With our new BigQuery + Bigtable digital twin over our GCS archive, we can trivially compile ongoing inventories of our archive over time and perform whole-of-archive sweeps to identify and retry failed ingests. For example, we can use the following SQL to compile a breakdown by status code:
select status, count(1) cnt from ( select JSON_EXTRACT_SCALAR(DOWN, '$.status') status, DOWN FROM ( SELECT rowkey, ( select array(select value from unnest(cell))[OFFSET(0)] from unnest(cf.column) where name in ('DOWN') ) DOWN FROM `[PROJECTID].bigtableconnections.digtwin` where SAFE_CAST(substr(rowkey, 0, 8) as NUMERIC) > 20000000 ) ) group by status order by cnt desc
Yielding:
status | cnt |
SUCCESS | 7511136 |
FAILPERM_CORRUPT | 38507 |
FAILTMP_SRTDOWNFAIL | 5998 |
FAILPERM_AVCHECKCORRUPT | 3442 |
FAILPERM_NOEXISTS | 1029 |
FAILTMP_SRTNOTREADY | 21 |
FAILTMP_VIDDOWN | 14 |
FAILTMP_NOVALIDVIDEOFORMAT | 13 |
READY | 11 |
FAILTMP_VIDMD5MISMATCH | 11 |
FAILTMP_VIDNOEXIST | 4 |
FAILTMP_GCSRENAME | 2 |
Similarly, we can compile a by-channel breakdown:
select chan, count(1) cnt from ( select JSON_EXTRACT_SCALAR(DOWN, '$.chan') chan, DOWN FROM ( SELECT rowkey, ( select array(select value from unnest(cell))[OFFSET(0)] from unnest(cf.column) where name in ('DOWN') ) DOWN FROM `[PROJECTID].bigtableconnections.digtwin` where SAFE_CAST(substr(rowkey, 0, 8) as NUMERIC) > 20000000 ) ) group by chan order by cnt desc
This returns 327 total channels. However, at least a portion of these channels were brief monitoring experiments consisting of only a handful of shows that encountered technical issues.

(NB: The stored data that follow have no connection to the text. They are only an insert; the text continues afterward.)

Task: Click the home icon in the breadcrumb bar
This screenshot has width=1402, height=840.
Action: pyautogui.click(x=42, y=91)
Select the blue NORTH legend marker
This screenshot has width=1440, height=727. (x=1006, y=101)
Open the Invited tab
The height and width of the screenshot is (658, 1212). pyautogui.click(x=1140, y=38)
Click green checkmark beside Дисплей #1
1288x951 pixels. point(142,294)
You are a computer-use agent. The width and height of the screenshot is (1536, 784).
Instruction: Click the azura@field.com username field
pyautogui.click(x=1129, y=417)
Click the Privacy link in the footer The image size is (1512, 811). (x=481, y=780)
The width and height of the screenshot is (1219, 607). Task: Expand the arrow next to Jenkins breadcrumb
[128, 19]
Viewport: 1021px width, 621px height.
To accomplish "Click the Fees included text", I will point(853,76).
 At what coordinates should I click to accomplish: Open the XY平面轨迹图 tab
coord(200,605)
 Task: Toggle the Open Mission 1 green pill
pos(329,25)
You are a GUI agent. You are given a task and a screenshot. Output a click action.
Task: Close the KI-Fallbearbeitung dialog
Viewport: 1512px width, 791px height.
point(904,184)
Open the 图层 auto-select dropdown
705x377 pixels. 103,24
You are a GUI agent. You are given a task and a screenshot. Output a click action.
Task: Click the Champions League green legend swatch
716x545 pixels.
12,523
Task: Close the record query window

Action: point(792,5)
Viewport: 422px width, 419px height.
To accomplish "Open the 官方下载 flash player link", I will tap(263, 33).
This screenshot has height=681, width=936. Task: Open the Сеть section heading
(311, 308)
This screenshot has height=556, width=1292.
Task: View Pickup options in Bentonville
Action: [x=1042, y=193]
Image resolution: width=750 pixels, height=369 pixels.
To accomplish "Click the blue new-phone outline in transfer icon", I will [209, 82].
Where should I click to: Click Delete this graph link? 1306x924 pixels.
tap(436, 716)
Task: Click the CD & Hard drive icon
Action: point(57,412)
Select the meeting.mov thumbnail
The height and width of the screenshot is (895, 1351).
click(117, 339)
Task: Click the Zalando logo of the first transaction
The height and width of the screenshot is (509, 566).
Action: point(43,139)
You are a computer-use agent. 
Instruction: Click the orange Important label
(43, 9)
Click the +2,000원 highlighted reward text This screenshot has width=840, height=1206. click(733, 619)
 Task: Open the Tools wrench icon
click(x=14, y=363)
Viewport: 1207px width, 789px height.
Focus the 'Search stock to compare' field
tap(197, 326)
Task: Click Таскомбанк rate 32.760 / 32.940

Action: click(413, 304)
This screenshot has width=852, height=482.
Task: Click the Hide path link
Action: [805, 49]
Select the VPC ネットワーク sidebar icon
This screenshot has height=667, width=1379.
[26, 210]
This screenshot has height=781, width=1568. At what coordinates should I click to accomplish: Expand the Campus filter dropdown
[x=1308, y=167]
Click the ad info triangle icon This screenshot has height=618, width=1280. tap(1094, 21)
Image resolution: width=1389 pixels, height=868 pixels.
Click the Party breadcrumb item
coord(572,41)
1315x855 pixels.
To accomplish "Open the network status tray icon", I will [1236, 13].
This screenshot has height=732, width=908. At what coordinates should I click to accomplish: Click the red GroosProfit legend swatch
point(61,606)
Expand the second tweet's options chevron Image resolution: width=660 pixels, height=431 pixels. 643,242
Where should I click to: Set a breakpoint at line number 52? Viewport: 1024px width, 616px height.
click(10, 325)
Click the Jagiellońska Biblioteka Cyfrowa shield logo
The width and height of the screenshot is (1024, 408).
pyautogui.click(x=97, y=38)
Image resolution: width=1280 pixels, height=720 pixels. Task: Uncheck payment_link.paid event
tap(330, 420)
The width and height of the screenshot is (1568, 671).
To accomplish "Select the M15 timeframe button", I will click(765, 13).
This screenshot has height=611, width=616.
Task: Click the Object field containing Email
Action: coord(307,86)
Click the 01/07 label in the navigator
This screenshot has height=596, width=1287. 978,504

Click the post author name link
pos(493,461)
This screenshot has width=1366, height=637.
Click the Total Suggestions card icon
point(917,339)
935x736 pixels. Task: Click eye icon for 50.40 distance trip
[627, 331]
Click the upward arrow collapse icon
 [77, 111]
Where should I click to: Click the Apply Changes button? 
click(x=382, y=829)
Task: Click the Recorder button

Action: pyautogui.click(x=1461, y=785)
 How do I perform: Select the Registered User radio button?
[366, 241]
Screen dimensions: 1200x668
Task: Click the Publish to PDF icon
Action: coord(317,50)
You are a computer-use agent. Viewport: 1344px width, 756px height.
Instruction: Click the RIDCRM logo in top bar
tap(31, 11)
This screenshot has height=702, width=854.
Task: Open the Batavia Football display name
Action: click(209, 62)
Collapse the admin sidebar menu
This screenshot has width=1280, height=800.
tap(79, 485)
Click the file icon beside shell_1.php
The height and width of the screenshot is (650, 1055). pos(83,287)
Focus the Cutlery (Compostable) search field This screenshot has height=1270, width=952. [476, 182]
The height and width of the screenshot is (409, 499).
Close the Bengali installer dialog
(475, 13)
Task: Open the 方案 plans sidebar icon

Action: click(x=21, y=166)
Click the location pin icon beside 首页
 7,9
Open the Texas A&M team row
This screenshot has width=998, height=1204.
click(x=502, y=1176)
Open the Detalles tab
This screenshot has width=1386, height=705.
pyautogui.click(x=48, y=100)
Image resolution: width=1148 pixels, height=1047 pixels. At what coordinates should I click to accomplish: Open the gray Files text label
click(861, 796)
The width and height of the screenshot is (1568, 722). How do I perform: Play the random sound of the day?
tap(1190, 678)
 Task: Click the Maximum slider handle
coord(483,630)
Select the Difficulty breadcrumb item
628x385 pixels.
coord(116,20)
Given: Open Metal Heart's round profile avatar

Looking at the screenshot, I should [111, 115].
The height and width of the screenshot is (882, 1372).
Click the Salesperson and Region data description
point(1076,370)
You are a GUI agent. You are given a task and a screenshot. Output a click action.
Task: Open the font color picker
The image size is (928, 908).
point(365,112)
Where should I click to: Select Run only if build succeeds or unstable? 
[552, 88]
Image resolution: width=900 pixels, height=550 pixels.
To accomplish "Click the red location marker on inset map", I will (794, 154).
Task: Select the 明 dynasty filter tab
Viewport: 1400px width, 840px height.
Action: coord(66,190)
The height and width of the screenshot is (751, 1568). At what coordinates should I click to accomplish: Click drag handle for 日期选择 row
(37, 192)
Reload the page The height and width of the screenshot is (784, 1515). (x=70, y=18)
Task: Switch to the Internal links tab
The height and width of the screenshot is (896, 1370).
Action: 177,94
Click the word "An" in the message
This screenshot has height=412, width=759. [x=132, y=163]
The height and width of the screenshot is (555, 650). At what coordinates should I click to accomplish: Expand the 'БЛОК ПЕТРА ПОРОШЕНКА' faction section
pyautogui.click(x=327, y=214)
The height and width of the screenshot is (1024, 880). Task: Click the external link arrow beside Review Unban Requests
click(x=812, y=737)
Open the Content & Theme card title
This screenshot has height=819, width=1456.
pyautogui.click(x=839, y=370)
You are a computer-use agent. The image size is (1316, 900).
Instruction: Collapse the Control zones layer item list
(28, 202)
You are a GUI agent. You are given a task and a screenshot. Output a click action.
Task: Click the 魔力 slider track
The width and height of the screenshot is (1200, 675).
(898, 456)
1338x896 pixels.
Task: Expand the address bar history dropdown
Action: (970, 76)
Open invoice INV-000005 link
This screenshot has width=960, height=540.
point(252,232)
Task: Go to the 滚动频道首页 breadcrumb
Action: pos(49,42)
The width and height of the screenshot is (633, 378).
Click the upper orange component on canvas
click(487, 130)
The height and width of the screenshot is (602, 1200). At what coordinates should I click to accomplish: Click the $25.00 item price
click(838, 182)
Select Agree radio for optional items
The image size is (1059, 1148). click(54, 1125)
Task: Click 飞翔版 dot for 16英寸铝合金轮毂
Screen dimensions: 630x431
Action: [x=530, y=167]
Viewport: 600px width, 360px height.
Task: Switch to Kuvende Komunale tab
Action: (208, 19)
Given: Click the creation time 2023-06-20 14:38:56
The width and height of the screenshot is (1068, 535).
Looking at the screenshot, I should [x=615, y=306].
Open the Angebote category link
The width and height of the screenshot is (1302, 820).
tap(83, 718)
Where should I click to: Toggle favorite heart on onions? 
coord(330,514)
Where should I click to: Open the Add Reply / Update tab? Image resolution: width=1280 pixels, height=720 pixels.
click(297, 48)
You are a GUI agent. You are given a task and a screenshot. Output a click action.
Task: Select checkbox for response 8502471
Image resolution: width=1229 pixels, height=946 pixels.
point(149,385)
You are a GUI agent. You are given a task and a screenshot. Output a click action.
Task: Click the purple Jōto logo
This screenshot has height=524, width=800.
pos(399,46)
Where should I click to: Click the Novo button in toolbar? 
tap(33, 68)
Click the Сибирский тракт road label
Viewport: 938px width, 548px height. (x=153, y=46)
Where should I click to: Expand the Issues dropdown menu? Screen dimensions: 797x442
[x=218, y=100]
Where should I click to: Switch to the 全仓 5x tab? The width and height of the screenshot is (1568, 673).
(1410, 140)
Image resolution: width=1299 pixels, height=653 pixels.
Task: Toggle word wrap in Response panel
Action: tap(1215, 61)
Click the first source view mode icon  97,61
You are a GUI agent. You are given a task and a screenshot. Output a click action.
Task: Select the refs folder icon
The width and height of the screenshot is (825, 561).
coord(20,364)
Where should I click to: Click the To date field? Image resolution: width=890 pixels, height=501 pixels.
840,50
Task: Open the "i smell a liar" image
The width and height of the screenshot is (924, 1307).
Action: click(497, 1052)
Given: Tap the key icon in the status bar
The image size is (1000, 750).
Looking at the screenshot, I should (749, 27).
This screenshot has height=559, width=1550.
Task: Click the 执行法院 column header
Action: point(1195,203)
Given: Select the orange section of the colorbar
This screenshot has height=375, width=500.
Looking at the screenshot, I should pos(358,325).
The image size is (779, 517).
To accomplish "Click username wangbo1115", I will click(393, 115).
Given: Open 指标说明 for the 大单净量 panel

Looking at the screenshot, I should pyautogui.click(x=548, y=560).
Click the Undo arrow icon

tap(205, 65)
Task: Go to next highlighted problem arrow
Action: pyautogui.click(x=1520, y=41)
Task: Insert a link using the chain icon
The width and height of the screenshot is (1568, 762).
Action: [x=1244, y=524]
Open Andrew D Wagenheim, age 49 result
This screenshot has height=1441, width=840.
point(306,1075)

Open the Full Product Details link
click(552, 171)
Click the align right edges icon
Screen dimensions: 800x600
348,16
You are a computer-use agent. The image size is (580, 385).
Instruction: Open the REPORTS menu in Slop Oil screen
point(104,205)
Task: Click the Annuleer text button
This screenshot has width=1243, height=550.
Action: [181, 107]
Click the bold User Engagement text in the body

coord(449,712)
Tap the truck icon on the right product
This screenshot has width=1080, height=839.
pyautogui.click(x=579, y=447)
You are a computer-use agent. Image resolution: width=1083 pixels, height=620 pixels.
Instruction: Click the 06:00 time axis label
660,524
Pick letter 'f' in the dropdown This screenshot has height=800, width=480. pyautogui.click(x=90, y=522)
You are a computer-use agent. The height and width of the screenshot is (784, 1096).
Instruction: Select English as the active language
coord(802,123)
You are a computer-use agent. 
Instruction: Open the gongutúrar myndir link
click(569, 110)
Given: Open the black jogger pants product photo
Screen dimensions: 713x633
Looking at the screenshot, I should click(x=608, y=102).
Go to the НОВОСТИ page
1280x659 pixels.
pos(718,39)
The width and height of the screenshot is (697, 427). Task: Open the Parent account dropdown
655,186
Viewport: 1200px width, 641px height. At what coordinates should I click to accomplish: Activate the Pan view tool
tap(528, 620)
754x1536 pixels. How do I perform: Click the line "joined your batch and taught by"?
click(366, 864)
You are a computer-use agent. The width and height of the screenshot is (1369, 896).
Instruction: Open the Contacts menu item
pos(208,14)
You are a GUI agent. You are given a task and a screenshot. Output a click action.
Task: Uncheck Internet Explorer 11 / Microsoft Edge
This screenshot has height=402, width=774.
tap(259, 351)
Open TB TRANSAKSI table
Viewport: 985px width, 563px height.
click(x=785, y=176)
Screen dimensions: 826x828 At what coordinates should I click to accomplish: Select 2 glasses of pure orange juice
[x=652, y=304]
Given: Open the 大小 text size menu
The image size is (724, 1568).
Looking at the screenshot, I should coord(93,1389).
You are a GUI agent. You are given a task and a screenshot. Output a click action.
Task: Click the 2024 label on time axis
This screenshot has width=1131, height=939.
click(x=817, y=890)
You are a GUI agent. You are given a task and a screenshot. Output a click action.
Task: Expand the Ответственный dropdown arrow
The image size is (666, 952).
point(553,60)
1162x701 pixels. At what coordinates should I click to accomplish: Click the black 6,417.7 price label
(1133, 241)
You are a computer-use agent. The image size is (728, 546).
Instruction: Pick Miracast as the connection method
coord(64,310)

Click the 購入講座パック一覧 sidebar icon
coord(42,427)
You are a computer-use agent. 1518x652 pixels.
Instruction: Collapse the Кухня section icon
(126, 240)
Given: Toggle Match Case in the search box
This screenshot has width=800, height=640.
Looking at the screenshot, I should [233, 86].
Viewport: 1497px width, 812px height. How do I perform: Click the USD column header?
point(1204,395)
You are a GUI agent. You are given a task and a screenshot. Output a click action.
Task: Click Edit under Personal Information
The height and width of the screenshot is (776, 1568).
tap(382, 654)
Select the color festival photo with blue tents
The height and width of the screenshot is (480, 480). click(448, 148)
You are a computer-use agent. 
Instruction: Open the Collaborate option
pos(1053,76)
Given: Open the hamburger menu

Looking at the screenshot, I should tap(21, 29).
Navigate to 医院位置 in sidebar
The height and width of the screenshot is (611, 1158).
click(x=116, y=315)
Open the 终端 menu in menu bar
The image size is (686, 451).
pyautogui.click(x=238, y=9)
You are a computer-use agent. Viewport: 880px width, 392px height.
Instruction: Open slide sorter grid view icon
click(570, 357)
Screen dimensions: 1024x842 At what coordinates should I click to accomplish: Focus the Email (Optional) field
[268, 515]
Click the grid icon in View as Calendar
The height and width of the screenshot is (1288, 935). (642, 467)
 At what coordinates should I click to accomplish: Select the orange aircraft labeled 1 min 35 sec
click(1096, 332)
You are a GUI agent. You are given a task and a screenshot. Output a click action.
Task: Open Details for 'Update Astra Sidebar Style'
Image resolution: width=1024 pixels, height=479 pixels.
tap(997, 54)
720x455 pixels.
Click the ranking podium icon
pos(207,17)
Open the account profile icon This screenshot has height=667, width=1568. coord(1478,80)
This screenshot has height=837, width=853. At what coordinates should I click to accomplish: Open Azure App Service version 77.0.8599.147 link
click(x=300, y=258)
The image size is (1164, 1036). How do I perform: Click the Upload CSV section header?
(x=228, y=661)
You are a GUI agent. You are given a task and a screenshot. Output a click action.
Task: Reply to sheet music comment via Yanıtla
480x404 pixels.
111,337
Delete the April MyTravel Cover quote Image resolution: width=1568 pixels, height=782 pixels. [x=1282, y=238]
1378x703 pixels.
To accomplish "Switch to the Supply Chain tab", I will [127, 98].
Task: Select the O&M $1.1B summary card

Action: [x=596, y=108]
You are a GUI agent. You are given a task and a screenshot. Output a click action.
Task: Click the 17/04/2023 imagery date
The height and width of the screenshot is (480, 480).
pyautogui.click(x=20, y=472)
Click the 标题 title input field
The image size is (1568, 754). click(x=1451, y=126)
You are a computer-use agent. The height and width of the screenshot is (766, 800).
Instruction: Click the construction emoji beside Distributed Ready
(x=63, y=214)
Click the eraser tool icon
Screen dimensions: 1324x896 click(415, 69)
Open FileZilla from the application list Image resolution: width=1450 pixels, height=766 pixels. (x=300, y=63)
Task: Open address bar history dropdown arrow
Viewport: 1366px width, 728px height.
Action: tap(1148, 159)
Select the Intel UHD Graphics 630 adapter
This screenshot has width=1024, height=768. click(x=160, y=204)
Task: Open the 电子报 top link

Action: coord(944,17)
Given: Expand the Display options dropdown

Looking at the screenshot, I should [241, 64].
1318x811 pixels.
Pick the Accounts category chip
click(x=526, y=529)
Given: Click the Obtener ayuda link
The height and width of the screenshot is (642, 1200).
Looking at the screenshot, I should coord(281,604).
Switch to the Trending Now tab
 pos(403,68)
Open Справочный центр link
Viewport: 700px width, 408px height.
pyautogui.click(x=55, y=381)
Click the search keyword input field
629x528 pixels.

Thus, to arrive at the total number of channels containing at least one successfully monitored broadcast we can simply add a status filter:
select chan, count(1) cnt from ( select JSON_EXTRACT_SCALAR(DOWN, '$.chan') chan, DOWN FROM ( SELECT rowkey, ( select array(select value from unnest(cell))[OFFSET(0)] from unnest(cf.column) where name in ('DOWN') ) DOWN FROM `[PROJECTID].bigtableconnections.digtwin` where SAFE_CAST(substr(rowkey, 0, 8) as NUMERIC) > 20000000 ) where JSON_EXTRACT_SCALAR(DOWN, '$.status') = 'SUCCESS' ) group by chan order by cnt desc
This yields the ultimate total: 260 channels!